[[ Entries supplied open ]]

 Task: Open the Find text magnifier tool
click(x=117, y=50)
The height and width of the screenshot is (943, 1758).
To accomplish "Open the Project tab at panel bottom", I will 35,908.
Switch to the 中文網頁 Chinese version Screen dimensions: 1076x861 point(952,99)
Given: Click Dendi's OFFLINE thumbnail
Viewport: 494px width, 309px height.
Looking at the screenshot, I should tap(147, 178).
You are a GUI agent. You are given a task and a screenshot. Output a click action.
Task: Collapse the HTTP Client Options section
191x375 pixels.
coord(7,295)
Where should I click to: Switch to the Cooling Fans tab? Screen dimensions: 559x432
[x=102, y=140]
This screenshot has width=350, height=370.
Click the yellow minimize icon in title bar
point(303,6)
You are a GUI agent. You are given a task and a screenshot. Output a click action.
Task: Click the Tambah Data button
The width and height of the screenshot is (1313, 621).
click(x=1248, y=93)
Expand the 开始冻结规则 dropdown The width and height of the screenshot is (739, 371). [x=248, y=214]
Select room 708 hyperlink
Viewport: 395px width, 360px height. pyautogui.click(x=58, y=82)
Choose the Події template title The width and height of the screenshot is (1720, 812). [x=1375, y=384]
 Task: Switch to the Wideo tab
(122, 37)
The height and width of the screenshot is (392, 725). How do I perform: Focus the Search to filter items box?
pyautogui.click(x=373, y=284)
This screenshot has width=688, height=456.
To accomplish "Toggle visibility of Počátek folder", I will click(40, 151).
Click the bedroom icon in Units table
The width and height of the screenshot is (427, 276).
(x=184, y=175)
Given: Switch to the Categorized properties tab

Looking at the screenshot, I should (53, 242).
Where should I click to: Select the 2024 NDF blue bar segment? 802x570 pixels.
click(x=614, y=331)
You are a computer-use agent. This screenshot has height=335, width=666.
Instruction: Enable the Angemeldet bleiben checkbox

[[ Entries supplied closed ]]

* Task item *
Repeat the data above starting at the line with "Where should I click to: Select" and ending at its last line, exactly, with no other lines.

* Solution to this exercise *
Where should I click to: Select the 2024 NDF blue bar segment? 802x570 pixels.
click(x=614, y=331)
You are a computer-use agent. This screenshot has height=335, width=666.
Instruction: Enable the Angemeldet bleiben checkbox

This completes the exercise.